Hide yo cheese! Hide yo wife!

Advertisement
1 hour ago, thecheeselover said:

SIMD is for executing an operation on multiple cores (CPU only?).

This is wrong. SIMD functionality on CPU means executing a single instruction on a single core, but on a wide register which contains multiple numbers, e.g. 4 or 8. This has nothing todo with multiple cores, which then of course can execute multiple independent programs, each eventually using different SIMD instructions.

1 hour ago, thecheeselover said:

OpenCL and CUDA are for GPU programming.

OpenCL works on CPU as well, CUDA does not. OpenCL on CPU will likely utilize SIMD instructions AND multiple cores. (But in practice you use it mainly for GPUs, because on CPU you can do this simply with regular programming, which is more comfortable.)

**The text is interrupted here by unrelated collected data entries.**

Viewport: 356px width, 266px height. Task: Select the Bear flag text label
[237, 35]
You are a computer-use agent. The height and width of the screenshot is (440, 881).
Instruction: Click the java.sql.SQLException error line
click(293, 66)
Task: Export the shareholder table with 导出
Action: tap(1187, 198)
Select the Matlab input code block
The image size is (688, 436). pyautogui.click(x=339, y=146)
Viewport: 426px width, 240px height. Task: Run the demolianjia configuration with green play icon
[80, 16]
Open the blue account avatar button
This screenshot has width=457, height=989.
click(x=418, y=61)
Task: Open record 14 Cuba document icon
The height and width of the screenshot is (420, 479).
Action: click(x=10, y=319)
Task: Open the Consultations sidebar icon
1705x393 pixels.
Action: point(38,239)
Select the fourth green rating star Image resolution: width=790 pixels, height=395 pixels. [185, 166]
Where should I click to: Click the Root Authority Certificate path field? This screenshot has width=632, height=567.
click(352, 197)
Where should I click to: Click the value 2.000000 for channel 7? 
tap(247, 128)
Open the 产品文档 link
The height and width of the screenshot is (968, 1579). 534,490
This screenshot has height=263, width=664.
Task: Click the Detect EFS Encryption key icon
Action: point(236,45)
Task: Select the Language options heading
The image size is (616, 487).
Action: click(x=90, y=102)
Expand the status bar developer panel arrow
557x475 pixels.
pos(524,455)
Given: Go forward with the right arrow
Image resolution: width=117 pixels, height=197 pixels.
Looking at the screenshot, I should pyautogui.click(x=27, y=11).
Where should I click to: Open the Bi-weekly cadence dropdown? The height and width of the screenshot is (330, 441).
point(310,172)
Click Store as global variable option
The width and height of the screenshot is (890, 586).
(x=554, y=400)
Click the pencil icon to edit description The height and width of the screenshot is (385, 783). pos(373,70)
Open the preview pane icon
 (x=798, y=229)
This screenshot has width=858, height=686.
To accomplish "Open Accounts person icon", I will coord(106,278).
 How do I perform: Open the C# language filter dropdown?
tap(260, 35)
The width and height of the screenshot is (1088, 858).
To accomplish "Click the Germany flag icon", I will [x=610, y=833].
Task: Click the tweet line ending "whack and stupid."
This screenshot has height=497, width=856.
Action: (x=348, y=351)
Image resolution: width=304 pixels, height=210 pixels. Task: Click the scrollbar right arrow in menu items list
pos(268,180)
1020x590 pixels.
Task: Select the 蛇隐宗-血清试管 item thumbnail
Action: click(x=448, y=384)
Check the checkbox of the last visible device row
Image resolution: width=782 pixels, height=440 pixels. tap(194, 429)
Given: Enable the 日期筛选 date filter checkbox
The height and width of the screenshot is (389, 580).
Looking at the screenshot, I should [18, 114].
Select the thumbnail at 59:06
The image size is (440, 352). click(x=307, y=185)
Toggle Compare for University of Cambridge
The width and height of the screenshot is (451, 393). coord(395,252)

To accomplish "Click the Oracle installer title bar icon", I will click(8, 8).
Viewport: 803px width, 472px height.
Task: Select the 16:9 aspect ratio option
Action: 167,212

1 hour ago, thecheeselover said:

OpenMP is for CPU wise parallelism.

Yes, i use it for some speed ups with very little effort. Programming multithreading myself, e.g. using a job system, has much better performance but is more work.

 

Never heard of OpenACC or MIMD (the latter probably means multiple instruction, multiple data, so regular CPU multithreading, but GPUs can do this as well up to some degree.) It's clear you are interested in parallel programming, but you mix too much things so there is no short but good answer / advise i can give you.

1 hour ago, thecheeselover said:

Hopefully, I would like to use only one library to do both.

For CPU you don't need a library. For GPU, notice that OpenCL 1.x is the same as Compute Shaders in DirectX, OpenGL and Vulkan. OpenCL 2.0 has functionality not available there, but Nvidia does not support it on customer hardware. This makes Compute Shaders a good option if you do graphics as well. For me Vulkan is almost 2 times faster than OpenCL, but OpenCL is MUCH easier to use. For beginners, i would recommend OpenCL to learn GPGPU. For games Compute Shaders is the way to go, but no necessarily the best way to learn.

On 6/10/2018 at 10:45 PM, JoeJ said:

For me Vulkan is almost 2 times faster than OpenCL

Why ? do you have some test or other information ?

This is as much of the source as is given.